The German automaker is looking to secure cobalt supply deals by the end of the year as it prepares to meet increasing demand for electric cars.
Cobalt industry sources told Reuters that Volkswagen, the world’s largest automaker, has asked producers to submit proposals on supplying the material for up to 10 years from 2019. Proposals are due at the end of the month.
The metal is a key element in the lithium-ion batteries used to power electric vehicles, which contain between 8 and 12 kilograms of the metal each. The company is aiming to make up to 3 million electric cars a year by 2025, and has said it will need more than 150 GWh of battery capacity annually.
The news that Volkswagen is on the hunt for cobalt came on Friday (September 22), and Reuters notes that the company has not yet responded to questions about its call for proposals.
“The tender doesn’t actually tell you how much cobalt they want. They tell you how many electric vehicles (EVs) they want to make, you have to work out the cobalt content yourself,” one cobalt industry source told the news agency.
The company said last week that it is seeking new global supplier contracts to source 50 billion euros ($60 billion) worth of electric car content.

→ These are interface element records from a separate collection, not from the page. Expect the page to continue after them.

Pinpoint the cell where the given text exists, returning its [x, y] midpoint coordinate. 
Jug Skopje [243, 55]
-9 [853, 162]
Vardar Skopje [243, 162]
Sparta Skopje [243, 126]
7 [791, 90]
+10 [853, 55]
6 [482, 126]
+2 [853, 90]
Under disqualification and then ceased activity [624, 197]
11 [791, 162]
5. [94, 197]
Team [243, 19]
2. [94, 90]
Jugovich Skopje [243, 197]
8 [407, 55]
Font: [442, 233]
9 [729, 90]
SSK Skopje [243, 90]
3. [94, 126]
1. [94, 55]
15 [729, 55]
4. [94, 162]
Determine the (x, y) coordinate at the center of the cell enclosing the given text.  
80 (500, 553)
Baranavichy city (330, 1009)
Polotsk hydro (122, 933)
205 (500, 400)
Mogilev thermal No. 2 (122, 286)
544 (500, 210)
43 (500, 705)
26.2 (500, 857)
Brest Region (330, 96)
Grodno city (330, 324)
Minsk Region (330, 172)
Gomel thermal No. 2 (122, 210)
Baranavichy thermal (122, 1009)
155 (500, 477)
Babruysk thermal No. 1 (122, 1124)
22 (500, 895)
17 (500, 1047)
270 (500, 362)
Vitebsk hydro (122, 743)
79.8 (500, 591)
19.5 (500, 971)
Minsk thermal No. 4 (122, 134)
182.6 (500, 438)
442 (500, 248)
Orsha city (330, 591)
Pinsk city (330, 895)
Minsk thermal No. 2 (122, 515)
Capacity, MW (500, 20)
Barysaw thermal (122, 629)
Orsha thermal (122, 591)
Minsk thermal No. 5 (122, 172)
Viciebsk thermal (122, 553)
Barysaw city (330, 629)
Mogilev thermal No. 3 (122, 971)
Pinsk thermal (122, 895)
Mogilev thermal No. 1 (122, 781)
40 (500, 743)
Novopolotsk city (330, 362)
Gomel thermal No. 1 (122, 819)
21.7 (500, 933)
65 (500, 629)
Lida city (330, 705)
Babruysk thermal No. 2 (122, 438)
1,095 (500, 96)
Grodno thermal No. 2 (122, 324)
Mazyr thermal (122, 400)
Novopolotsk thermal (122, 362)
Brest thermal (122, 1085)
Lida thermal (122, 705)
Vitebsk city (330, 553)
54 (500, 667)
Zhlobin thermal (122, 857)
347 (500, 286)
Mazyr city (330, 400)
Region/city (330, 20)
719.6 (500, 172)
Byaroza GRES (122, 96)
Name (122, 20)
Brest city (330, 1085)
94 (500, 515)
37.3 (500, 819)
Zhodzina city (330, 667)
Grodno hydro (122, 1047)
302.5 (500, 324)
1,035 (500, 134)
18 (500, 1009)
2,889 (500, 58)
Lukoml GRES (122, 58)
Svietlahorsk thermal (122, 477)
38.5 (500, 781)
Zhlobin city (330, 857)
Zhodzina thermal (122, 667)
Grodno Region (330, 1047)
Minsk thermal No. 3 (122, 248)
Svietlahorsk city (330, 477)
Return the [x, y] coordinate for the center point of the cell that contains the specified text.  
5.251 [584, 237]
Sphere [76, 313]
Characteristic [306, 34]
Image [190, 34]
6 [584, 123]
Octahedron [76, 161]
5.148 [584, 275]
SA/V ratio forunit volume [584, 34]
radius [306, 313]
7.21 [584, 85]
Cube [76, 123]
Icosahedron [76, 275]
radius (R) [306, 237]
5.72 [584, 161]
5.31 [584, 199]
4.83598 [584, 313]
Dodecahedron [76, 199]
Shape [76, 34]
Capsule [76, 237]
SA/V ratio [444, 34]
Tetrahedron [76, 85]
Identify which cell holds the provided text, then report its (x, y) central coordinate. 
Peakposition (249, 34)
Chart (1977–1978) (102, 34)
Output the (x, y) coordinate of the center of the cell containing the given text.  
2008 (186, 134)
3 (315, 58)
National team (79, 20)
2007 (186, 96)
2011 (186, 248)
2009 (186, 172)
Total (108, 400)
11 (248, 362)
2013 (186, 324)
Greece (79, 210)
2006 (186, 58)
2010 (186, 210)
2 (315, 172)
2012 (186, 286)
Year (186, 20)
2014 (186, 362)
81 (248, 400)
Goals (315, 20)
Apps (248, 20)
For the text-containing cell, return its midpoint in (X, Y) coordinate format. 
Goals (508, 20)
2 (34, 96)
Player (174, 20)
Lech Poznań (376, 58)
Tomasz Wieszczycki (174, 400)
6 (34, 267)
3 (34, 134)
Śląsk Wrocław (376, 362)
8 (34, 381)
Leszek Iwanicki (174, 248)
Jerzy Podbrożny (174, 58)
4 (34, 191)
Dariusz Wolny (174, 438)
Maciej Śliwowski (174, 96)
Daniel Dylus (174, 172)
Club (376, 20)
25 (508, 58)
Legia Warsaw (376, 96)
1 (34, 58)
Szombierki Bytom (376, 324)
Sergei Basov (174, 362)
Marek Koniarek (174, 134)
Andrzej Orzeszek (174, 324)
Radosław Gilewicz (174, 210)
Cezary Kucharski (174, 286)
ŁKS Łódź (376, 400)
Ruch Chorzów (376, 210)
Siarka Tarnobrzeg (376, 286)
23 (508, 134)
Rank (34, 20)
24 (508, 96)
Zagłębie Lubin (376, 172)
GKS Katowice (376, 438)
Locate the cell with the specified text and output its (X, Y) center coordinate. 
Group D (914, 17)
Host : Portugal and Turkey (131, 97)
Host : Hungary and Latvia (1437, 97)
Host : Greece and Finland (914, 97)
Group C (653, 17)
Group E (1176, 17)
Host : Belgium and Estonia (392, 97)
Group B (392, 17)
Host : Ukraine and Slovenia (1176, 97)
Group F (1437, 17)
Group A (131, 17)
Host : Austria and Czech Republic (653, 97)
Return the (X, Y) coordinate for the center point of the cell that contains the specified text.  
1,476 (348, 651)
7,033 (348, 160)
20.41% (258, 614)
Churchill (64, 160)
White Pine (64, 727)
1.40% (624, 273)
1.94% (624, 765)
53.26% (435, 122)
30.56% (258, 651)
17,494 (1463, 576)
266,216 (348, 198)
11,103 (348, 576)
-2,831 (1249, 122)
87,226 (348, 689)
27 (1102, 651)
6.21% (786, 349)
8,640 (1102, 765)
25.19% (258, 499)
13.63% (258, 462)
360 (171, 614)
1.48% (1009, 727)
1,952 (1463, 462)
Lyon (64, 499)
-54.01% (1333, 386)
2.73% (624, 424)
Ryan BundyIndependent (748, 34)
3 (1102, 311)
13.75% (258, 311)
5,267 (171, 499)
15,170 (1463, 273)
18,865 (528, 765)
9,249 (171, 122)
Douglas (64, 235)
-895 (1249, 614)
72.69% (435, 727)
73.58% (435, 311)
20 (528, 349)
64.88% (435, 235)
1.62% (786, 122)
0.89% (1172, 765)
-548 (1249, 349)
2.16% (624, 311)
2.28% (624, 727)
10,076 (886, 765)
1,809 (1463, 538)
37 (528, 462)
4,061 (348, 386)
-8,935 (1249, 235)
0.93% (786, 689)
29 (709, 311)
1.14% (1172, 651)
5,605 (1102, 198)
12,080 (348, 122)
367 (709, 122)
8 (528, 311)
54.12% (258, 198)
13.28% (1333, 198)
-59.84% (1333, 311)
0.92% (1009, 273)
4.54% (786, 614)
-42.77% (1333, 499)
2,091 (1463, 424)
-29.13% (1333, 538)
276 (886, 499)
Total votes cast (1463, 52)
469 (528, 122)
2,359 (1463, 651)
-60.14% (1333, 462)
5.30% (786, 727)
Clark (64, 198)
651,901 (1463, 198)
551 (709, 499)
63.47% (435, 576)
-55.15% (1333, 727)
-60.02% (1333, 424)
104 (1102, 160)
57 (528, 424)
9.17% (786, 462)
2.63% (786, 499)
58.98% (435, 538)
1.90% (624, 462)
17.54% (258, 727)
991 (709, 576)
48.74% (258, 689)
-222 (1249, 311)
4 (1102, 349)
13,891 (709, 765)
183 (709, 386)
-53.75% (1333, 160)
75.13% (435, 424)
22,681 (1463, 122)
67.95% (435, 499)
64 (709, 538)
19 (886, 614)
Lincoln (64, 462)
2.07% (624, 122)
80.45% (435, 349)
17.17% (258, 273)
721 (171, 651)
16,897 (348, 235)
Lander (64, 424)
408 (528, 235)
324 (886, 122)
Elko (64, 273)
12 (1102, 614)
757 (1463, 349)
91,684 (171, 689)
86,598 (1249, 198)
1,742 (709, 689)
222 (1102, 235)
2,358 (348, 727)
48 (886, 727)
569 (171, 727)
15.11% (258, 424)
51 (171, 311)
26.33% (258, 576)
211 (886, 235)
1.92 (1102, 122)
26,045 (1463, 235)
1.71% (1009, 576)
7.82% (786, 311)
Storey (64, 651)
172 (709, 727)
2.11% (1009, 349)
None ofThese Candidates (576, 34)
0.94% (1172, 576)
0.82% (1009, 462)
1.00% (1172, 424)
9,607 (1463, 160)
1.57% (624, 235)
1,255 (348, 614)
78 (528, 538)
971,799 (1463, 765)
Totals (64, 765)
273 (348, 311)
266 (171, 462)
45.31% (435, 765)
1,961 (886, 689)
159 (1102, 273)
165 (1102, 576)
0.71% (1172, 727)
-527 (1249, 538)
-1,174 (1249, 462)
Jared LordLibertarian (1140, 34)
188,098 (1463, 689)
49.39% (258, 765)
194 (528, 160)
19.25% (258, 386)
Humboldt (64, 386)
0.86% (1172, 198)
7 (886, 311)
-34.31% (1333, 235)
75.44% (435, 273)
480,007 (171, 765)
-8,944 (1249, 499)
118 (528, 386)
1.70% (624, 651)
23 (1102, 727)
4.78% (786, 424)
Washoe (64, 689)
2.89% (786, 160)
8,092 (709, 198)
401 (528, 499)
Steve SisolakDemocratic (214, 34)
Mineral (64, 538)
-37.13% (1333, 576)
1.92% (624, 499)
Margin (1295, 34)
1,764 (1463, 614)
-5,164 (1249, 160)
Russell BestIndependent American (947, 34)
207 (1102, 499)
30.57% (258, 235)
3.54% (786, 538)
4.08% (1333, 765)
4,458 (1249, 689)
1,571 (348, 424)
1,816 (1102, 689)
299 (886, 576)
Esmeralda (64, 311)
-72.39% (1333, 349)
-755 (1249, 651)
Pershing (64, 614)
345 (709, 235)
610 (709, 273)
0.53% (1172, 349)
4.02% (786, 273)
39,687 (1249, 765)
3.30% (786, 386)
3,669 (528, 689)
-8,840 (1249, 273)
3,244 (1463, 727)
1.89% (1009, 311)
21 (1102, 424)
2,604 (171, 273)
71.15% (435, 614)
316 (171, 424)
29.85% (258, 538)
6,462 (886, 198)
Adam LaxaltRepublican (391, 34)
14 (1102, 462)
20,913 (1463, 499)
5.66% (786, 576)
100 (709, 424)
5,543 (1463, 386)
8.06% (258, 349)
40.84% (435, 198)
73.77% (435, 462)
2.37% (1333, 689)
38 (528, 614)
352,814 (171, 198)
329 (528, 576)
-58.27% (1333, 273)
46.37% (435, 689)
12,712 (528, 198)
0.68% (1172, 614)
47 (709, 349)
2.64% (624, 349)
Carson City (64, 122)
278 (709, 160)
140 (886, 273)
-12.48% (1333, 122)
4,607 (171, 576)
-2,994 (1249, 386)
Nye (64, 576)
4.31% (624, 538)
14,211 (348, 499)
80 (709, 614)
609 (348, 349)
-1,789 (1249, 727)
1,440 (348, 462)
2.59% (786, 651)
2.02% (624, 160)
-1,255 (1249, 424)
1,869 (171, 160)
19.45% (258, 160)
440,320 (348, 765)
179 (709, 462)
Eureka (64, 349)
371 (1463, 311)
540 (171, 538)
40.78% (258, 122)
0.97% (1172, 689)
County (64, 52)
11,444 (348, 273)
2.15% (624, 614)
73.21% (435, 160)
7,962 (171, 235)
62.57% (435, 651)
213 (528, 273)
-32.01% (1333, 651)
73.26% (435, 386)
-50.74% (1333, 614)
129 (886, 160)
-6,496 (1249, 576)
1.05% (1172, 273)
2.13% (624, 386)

At the time, Benchmark Mineral Intelligence Managing Director Simon Moores said on Twitter that assuming a $60-billion investment, Volkswagen would be able to generate 600 GWh of lithium-ion battery capacity.
As a result, Volkswagen will need more than 160 kilotonnes of cobalt chemical for its electric vehicle fleet. “[That’s] much more than the entire 96kt market in 2016,” he added.
Worries about future supply continue to increase, as more than 60 percent of cobalt comes from the politically unstable Democratic Republic of Congo, where mining has been associated with child labor.
New supply is forecast to come from Eurasian Resources Group’s Metalkol Roan tailings project, which is seen producing an estimated 14,000 tons a year, and from Katanga Mining in RD Congo , which is expected to restart operations later this year. Many smaller cobalt companies are also hoping to bring projects into production to meet demand.
Even so, many analysts agree that cobalt will be in deficit in the next decade, as new supply will not be enough to meet surging demand for batteries in electric cars. In fact, UBS expects global sales of electric vehicles to reach 14.2 million units in 2025 from under 1 million units this year.
Volkswagen has said that the chemistry for the batteries used in its electric vehicles will initially be six parts nickel, two parts cobalt and two parts manganese, or 6:2:2; however, it could switch at some stage to 8:1:1.
“They want a fixed price, which won’t work for people who need security and they want to reserve the right to not take metal they don’t need,” another cobalt source told Reuters. “They want producers to take all the risks … they want an option at low prices, for long maturities at zero cost.”
Reuters sources also said the wording of the tender suggests it will probably have also gone to lithium producers, chemical producers and battery makers.
Speaking specifically about lithium, another key element in lithium-ion batteries, Joe Lowry of Global Lithium said recently that the problem is that car and battery companies want to negotiate from strength and “tend to be bullies when dealing with their suppliers.”
“They are trying to price shop in a seller’s market. It will take time for them to realize the reality of the lithium market — lithium suppliers are in the driver’s seat,” he added.